--- Start of DATA FOR THE TASK ---

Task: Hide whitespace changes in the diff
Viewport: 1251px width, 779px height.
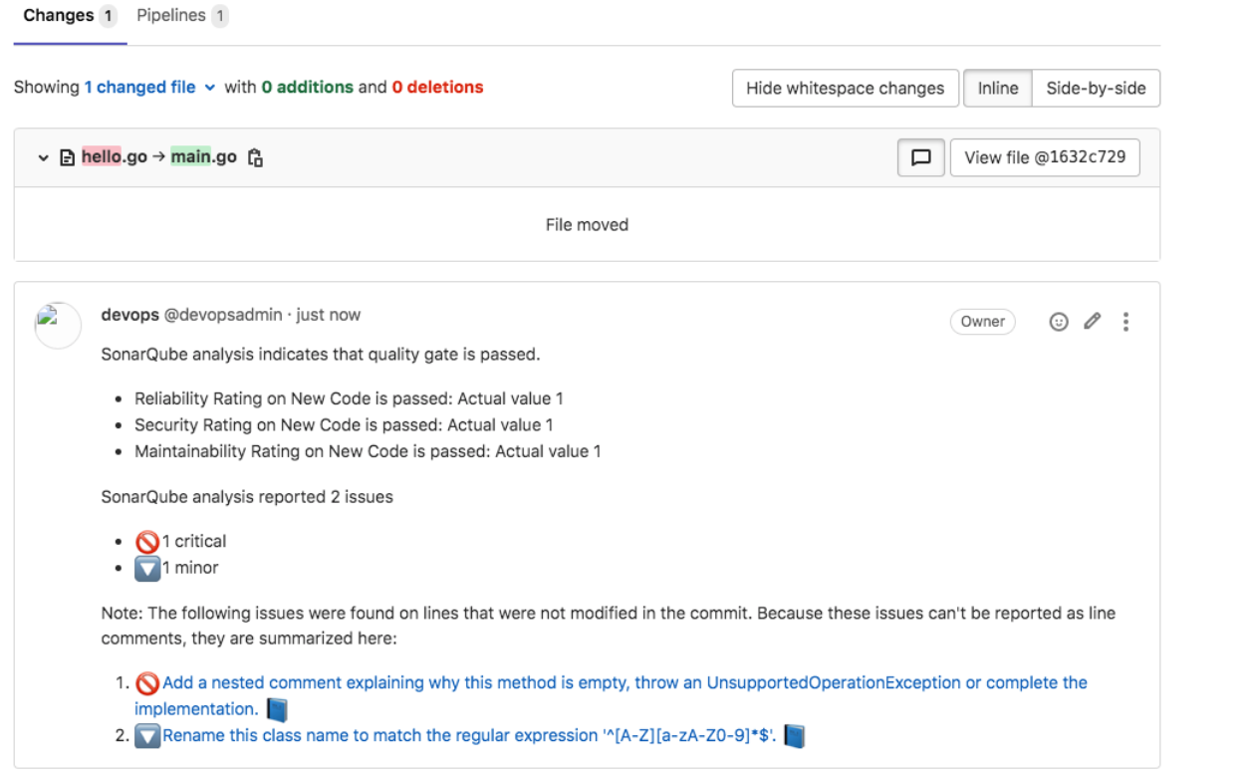Action: click(x=845, y=88)
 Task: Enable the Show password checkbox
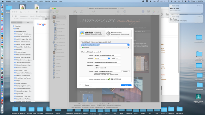click(95, 68)
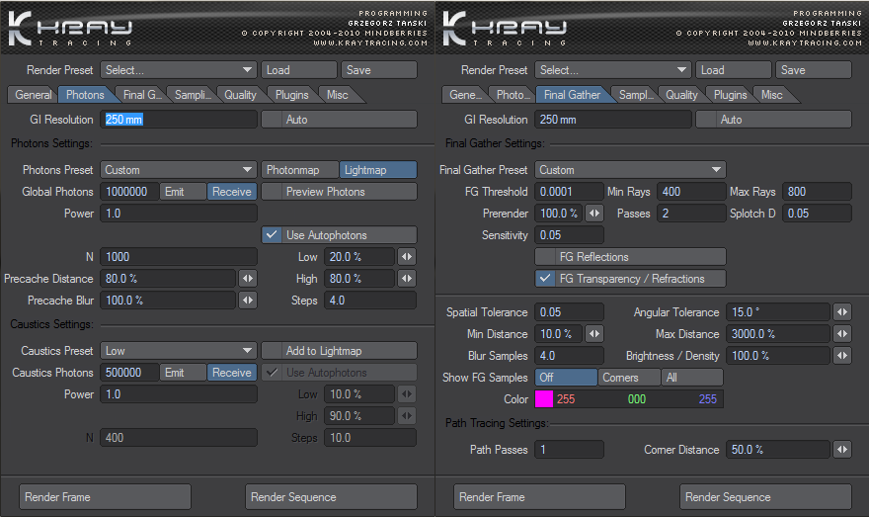Click the Max Distance stepper arrows
This screenshot has height=517, width=869.
coord(841,334)
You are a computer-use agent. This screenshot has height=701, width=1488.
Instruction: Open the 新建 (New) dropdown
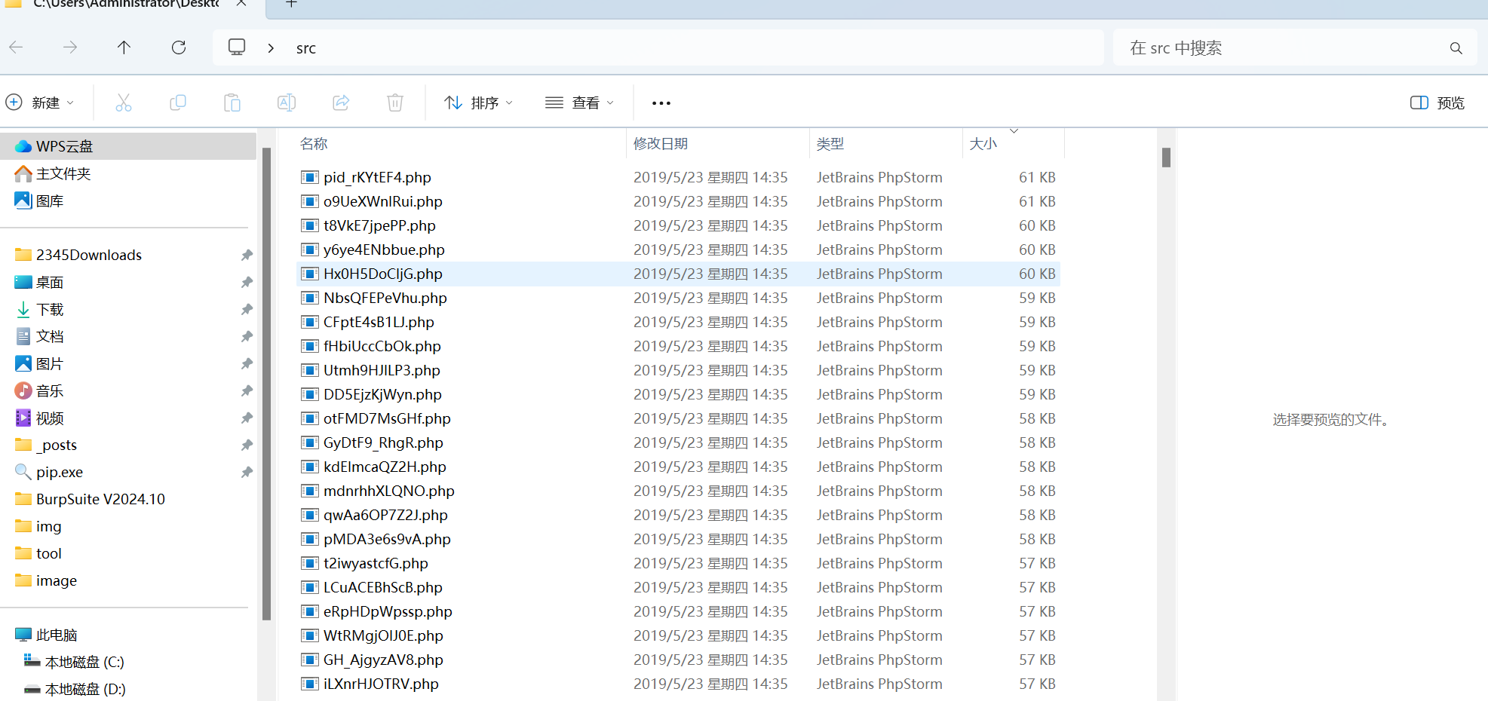click(40, 103)
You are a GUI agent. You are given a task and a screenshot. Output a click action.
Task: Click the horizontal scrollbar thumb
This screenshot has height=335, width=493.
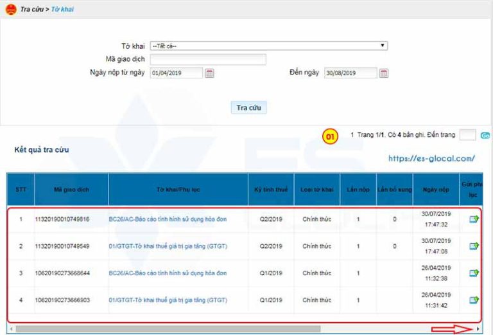tap(168, 329)
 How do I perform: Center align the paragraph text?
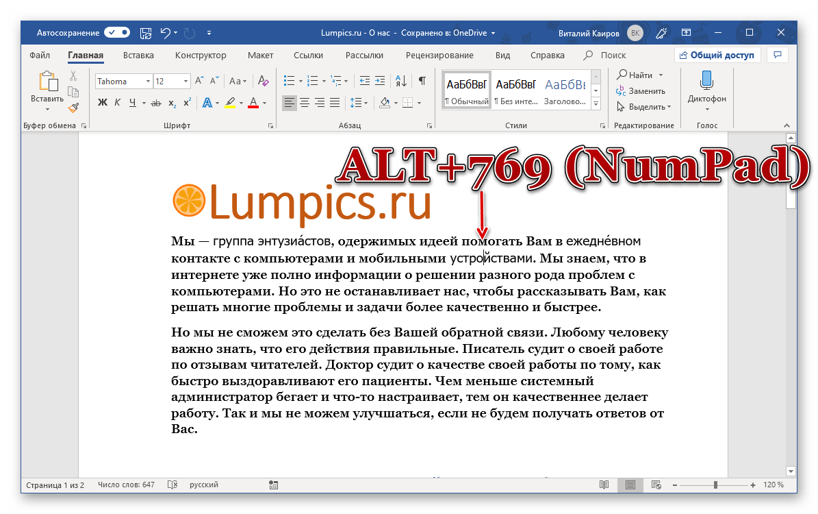[305, 103]
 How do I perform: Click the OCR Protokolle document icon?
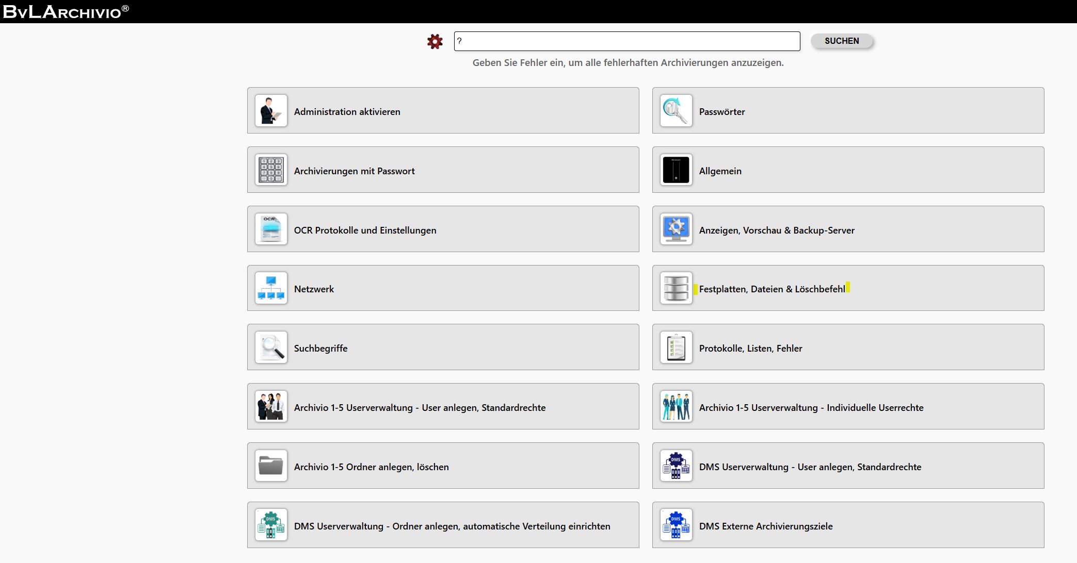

--- End of DATA FOR THE TASK ---

# YOUR INSTRUCTIONS
Recast each line of the listing above as one string in a JSON list, skipping blank lines and leaving the pictures out.

# ANSWER TO THE EXERCISE
[
  "Task: Hide whitespace changes in the diff",
  "Viewport: 1251px width, 779px height.",
  "Action: click(x=845, y=88)",
  " Task: Enable the Show password checkbox",
  "click(95, 68)",
  "Click the Max Distance stepper arrows",
  "This screenshot has height=517, width=869.",
  "coord(841,334)",
  "You are a computer-use agent. This screenshot has height=701, width=1488.",
  "Instruction: Open the 新建 (New) dropdown",
  "click(40, 103)",
  "You are a GUI agent. You are given a task and a screenshot. Output a click action.",
  "Task: Click the horizontal scrollbar thumb",
  "This screenshot has height=335, width=493.",
  "tap(168, 329)",
  " How do I perform: Center align the paragraph text?",
  "[305, 103]",
  " How do I perform: Click the OCR Protokolle document icon?"
]